= Conor Simpson =

Australian dancer

Conor Simpson (born 1994) is a competitive performer of Irish stepdance from Canberra, Australia. Having begun dancing at his mother's school at the age of nine, Simpson has been highly successful in local and international competition. He is one of the few Australians to win a title at Oireachtas Rince na Cruinne (the Irish Dancing World Championships), and has also performed professionally.

== Personal life ==
Born in Canberra in 1994 to Irish dancing teacher Monica Simpson, Simpson grew up with his father, mother and sister. He played soccer and rugby league as a child during his education at Marist College, taking up Irish dance only after being "bribed" by his mother and sister into taking classes.

He graduated in 2018 with a double degree in finance and economics at Australian National University.

== Competitive career ==
Simpson took classes at his mother's Simpson Academy of Irish Dance from the age of nine. He won seven age group titles at the ACT Championships, as well as winning his section at the Australian Irish Dancing Championships in 2006, 2008, 2009, 2010, 2011, 2012, 2014, 2016, 2017 and 2018. In 2006, he competed at Oireachtas Rince na Cruinne, the World Championships of An Coimisiún Le Rincí Gaelacha, for the first time, receiving a recall medal in his section. He returned in 2009, 2010 and 2013, placing third, third and fourth respectively.

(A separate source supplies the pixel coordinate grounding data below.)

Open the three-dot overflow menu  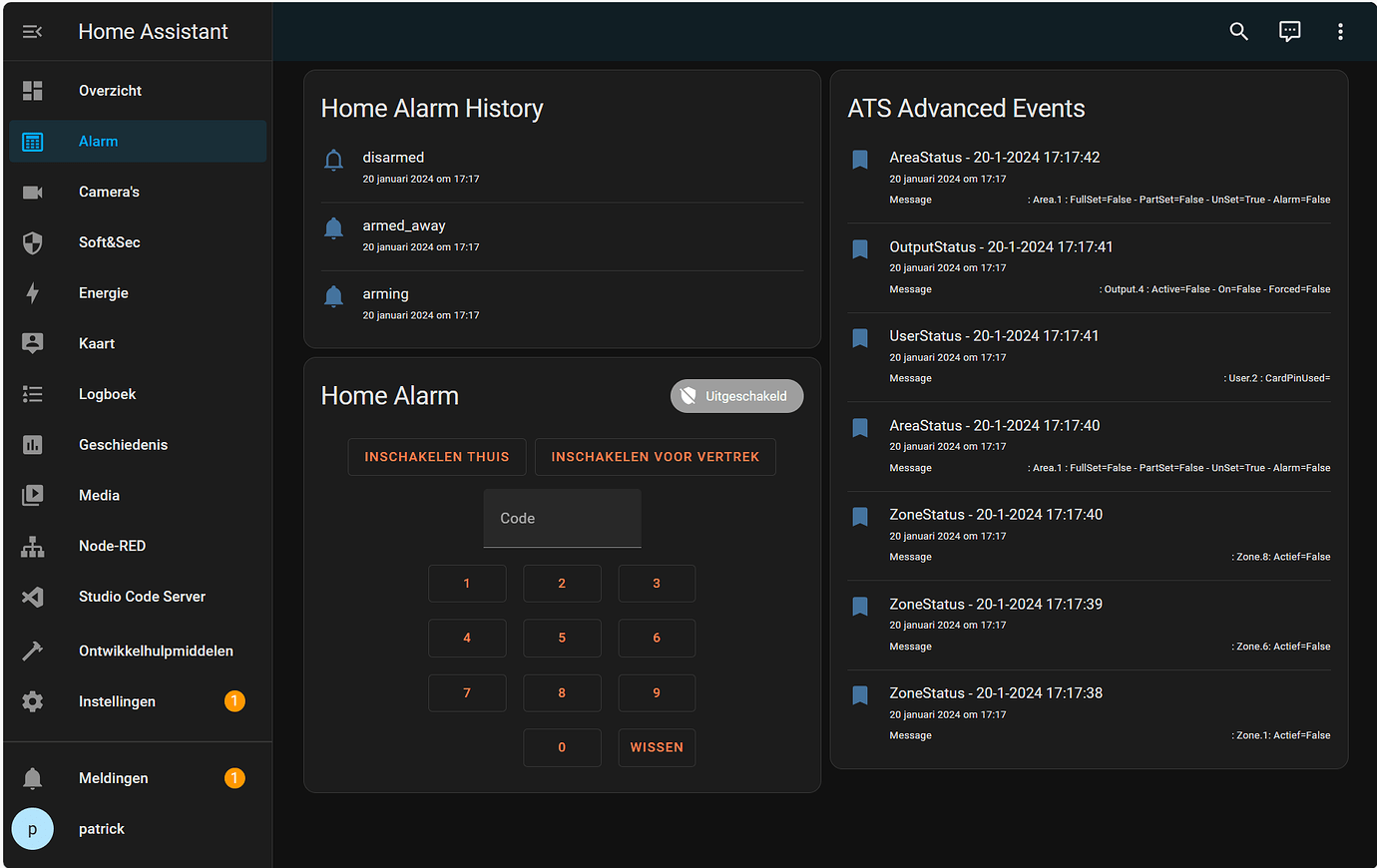1340,31
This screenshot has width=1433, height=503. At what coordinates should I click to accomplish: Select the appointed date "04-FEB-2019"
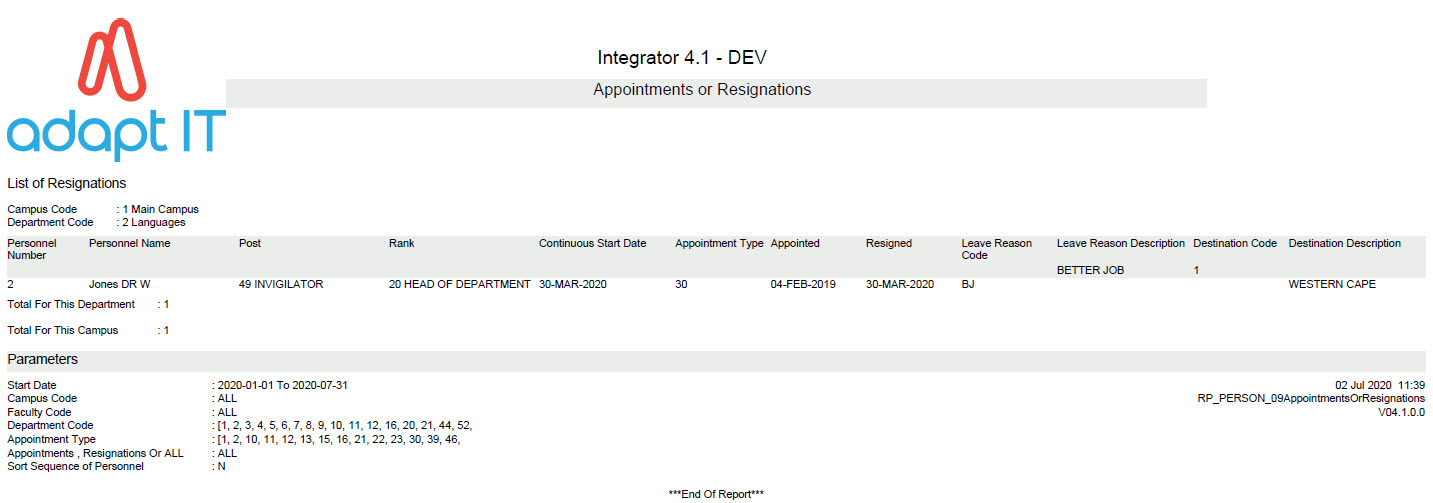click(x=804, y=284)
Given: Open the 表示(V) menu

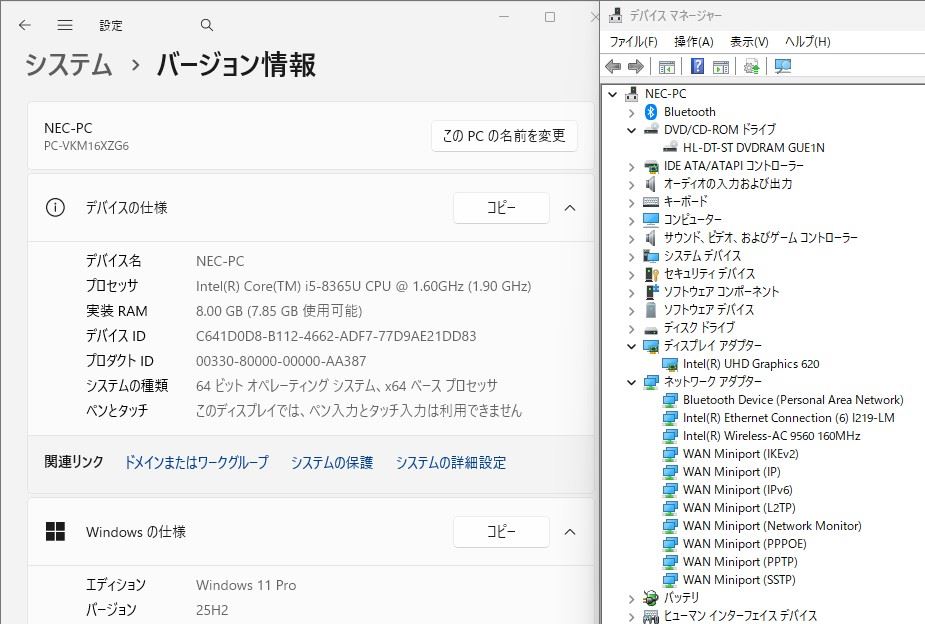Looking at the screenshot, I should 749,42.
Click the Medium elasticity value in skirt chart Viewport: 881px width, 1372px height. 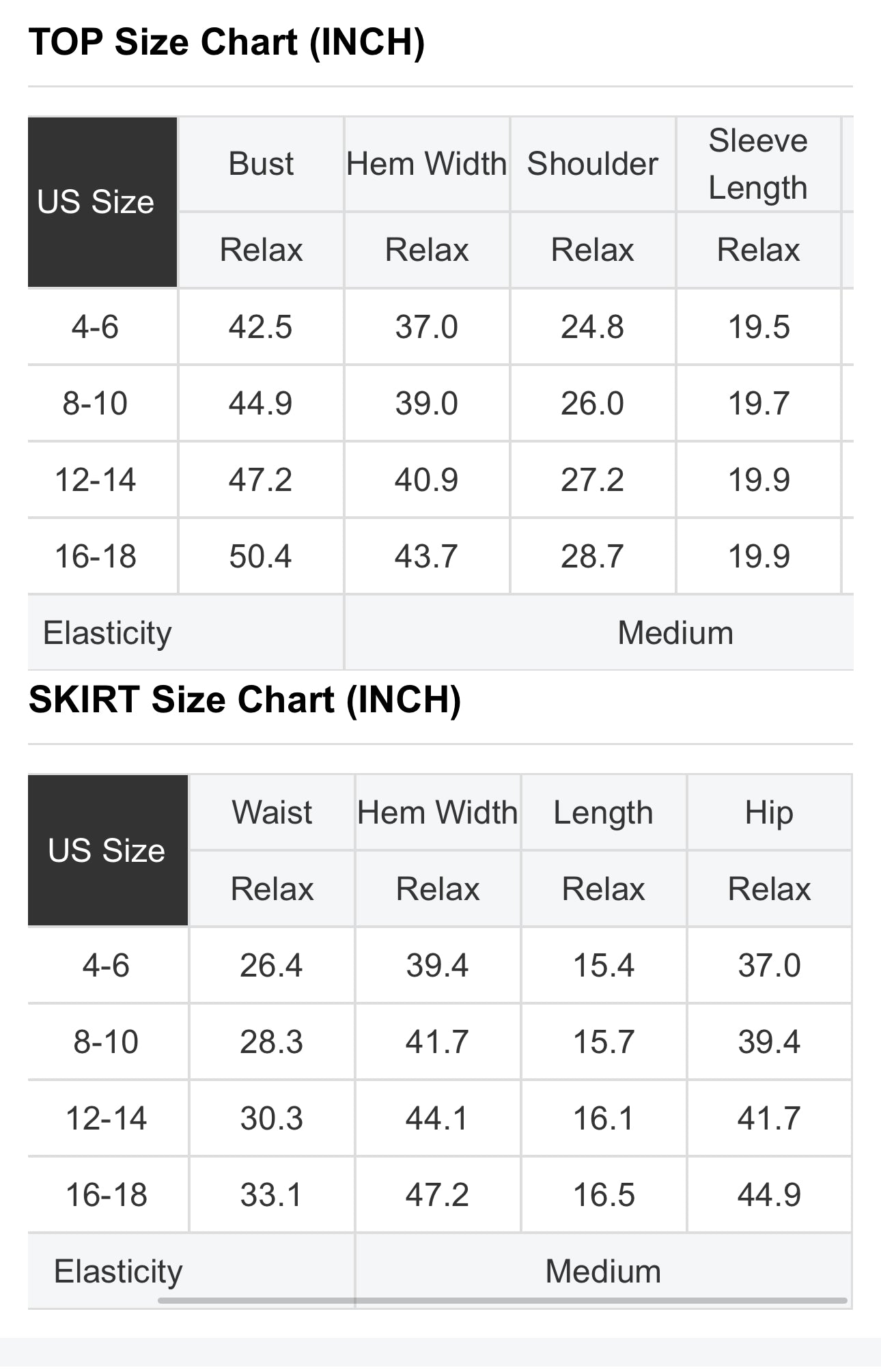pos(603,1272)
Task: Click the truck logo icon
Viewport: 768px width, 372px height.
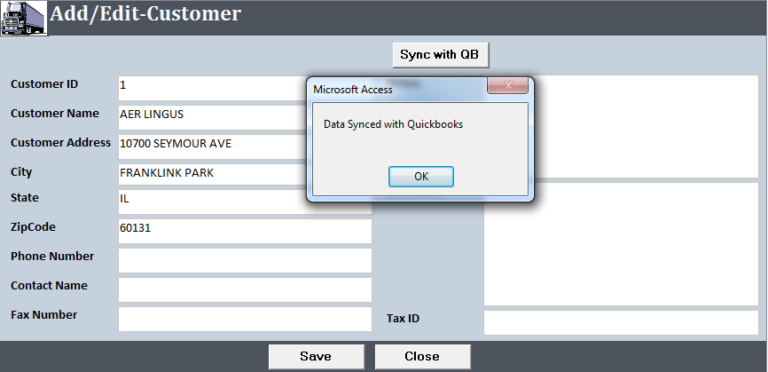Action: pos(24,18)
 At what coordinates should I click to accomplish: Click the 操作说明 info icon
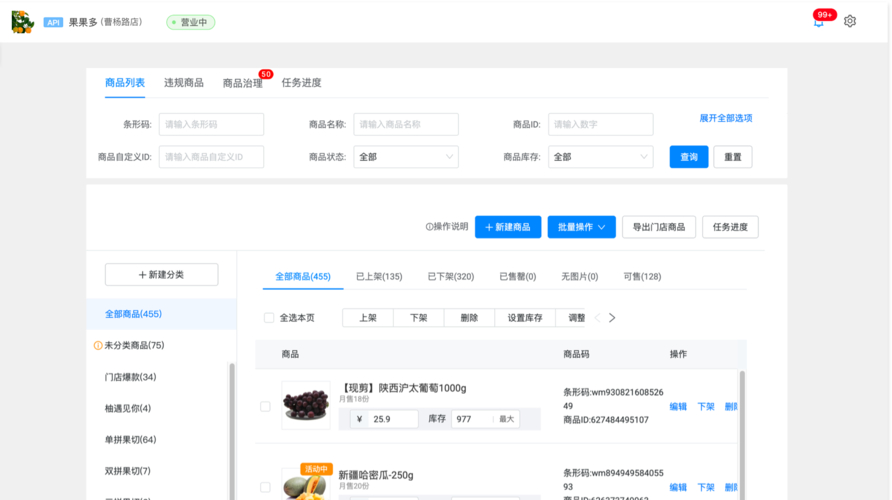point(429,227)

In 2013, after finishing his secondary education, Simpson spent a gap year in Belfast, Northern Ireland, training and competing with former world champion dancer Gerard Carson at the Carson-Kennedy Academy. That year, in addition to Oireachtas Rince na Cruinne, he competed in a number of other major international championships, including the All Scotland Championships and All Ireland Championships.

After placing third at Oireachtas Rince na Cruinne in 2014 and second at the North American National Championships the same year, Simpson returned to Carson in Ireland for six weeks at the end of 2014. After a period of intense training, Simpson won the men's 20-21 years championship at Oireachtas Rince na Cruinne 2015 in Montreal, Canada, becoming only the sixth Australian to win an individual title at the World Championships.

Simpson returned to the Worlds in 2017 after spending time as a professional dancer, placing third in the open age men's competition. His preparation for competition, though restricted by his university studies, had expanded to four dance classes a week in addition to a strength and conditioning program, totalling some 20 hours a week.

== Performance career ==
In late 2015, following his competitive success, Simpson was approached by producers for the Australian tour of Irish dance show Lord of the Dance. He successfully auditioned along with another local male dancer, and was immediately flown to Adelaide to join the tour, which left Australia for Broadway shortly afterwards.